Happy 10th Birthday, ‘Charles Areskine’s Library’!

A decade ago, on 19 April 2016, my ‘book of the doctoral thesis’, appeared in the distinctive yellow and blue dustjacket of Brill’s Library of the Handpress World series as Charles Areskine’s Library: Lawyers and Their Books at the Dawn of the Scottish Enlightenment. I still really like the cover image which manages – just – to fit in the head of the little spaniel who seems to be waiting for its distracted human companions to notice it. You can see the entire painting of ‘Nicol Graham of Gartmore (1695 – 1775) and Two Friends Seated in a Library’ by Gawen Hamilton here. Although it isn’t Charles Areskine and his friends, the painting shows what an early eighteenth-century library was like: social as well as intellectual, a theme I explore in the book.

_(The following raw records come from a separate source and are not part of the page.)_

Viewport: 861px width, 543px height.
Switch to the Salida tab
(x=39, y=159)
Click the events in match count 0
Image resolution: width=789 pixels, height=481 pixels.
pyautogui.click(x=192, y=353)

As I’ve written elsewhere on this blog, the book’s entry into the world wasn’t completely smooth: there were many rejections before the series editor Andrew Pettegree and Brill bravely took it on. I had no illusions about the book’s potential success: a volume about eighteenth-century Scottish lawyers and their books was never going to break any sales records, get me on a bestseller list, make me a household name, or be the basis of a bingeable television series.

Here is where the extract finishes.